[start Supplied records]

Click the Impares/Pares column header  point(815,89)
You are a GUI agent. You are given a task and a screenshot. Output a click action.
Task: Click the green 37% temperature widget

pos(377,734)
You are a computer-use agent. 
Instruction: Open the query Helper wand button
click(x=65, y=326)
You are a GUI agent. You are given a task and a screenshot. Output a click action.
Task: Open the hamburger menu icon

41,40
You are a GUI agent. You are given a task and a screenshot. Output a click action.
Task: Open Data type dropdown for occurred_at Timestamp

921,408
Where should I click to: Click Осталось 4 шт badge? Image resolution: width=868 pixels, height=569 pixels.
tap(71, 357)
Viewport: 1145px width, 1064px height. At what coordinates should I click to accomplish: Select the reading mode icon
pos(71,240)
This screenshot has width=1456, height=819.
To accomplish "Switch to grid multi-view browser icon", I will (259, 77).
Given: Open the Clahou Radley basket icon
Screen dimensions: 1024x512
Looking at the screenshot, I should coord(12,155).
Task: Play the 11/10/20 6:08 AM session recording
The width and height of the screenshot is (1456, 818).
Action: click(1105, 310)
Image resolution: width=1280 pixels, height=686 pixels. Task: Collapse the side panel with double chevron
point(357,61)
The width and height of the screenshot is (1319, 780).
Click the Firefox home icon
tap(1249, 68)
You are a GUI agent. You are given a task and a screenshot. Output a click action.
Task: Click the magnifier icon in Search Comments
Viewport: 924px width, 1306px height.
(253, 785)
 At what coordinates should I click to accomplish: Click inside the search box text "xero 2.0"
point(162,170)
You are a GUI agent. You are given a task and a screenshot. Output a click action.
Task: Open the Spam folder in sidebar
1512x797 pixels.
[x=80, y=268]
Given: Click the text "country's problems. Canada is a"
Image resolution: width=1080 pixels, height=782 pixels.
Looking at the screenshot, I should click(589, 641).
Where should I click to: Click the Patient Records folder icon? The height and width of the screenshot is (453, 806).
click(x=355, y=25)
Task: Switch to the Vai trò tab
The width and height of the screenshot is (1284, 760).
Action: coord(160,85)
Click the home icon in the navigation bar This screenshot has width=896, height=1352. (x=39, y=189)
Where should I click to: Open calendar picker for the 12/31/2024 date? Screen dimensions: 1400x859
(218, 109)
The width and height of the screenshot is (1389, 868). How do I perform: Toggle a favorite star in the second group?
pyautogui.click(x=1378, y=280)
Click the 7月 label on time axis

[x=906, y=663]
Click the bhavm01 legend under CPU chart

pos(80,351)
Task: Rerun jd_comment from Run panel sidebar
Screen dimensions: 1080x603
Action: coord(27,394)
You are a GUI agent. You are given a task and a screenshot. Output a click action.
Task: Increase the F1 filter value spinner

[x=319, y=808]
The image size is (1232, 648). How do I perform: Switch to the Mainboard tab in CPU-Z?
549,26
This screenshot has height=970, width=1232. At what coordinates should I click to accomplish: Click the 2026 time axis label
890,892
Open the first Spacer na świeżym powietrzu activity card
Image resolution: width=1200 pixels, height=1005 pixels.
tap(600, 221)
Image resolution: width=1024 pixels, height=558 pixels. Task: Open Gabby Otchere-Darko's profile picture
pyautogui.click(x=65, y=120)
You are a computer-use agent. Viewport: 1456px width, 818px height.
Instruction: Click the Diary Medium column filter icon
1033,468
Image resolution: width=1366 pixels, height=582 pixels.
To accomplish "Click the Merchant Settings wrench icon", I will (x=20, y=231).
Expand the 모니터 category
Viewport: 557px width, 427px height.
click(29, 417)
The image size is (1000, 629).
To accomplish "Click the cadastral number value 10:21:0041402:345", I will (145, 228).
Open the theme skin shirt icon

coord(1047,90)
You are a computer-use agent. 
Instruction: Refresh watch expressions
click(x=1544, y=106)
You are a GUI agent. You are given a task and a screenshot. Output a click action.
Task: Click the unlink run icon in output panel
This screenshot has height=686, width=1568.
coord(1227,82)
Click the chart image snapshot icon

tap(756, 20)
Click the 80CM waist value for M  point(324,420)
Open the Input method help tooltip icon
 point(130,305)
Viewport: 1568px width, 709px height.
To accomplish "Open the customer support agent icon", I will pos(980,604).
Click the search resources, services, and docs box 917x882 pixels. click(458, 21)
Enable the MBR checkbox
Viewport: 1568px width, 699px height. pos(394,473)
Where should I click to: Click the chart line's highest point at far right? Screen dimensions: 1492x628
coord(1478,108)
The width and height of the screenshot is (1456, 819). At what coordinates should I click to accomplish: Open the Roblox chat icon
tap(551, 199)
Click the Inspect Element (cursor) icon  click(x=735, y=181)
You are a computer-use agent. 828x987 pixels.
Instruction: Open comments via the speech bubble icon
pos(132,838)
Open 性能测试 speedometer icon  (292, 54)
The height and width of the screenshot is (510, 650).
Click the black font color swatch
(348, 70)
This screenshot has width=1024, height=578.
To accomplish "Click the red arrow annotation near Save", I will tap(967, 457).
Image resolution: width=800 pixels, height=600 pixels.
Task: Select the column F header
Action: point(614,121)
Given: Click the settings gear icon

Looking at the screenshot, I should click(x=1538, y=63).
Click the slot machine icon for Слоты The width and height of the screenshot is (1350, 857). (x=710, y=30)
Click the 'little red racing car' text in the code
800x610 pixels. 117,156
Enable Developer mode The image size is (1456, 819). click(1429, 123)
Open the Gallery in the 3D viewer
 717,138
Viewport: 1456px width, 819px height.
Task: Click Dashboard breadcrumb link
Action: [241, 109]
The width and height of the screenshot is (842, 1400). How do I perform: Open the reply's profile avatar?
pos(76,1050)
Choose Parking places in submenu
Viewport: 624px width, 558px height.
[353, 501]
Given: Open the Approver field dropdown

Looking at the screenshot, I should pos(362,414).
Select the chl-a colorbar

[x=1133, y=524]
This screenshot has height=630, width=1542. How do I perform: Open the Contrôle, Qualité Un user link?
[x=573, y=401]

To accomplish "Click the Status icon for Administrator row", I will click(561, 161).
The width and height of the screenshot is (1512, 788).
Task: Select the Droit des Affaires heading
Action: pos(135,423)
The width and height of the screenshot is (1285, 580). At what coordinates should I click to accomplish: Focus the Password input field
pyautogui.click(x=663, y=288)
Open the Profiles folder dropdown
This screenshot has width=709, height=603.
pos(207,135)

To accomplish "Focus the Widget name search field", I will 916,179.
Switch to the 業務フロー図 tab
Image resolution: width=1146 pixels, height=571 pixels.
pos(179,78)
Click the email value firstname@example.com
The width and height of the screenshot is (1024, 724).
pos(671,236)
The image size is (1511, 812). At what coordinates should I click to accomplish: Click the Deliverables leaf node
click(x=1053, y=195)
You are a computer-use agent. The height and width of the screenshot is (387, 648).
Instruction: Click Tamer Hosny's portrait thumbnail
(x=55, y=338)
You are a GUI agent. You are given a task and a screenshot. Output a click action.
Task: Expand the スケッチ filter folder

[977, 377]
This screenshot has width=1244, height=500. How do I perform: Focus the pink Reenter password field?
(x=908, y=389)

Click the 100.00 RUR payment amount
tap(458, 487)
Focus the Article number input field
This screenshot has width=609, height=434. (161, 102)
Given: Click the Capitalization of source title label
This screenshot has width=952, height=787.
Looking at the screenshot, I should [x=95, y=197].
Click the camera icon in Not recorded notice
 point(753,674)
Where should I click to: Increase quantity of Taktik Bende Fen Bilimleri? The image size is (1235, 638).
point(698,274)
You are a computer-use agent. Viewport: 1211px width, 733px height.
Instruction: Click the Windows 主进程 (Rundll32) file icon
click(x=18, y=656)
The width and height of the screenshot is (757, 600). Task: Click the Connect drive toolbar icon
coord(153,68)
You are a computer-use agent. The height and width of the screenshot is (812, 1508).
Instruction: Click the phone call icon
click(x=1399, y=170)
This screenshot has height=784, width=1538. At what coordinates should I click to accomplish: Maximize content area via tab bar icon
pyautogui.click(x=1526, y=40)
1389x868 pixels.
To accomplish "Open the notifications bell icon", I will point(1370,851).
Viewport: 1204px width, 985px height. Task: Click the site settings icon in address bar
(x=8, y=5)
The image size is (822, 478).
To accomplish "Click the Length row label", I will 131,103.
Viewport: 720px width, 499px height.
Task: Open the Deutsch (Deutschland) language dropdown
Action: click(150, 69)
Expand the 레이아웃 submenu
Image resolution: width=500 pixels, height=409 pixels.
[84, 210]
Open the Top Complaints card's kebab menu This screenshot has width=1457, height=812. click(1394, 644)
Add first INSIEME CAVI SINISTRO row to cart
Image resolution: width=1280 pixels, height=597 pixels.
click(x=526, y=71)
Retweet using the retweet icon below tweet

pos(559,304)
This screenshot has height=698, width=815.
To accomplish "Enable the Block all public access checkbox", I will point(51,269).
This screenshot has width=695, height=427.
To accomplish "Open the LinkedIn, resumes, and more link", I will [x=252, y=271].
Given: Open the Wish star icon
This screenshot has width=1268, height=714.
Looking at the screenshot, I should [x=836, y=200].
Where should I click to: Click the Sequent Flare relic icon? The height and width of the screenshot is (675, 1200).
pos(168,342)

[end Supplied records]

Copy the listing lines word for word, from the line with "This screenshot has width=1456, height=819." to the line with "Looking at the screenshot, I should coord(12,155).", both included.

[Result for this exercise]
This screenshot has width=1456, height=819.
To accomplish "Switch to grid multi-view browser icon", I will (259, 77).
Given: Open the Clahou Radley basket icon
Screen dimensions: 1024x512
Looking at the screenshot, I should coord(12,155).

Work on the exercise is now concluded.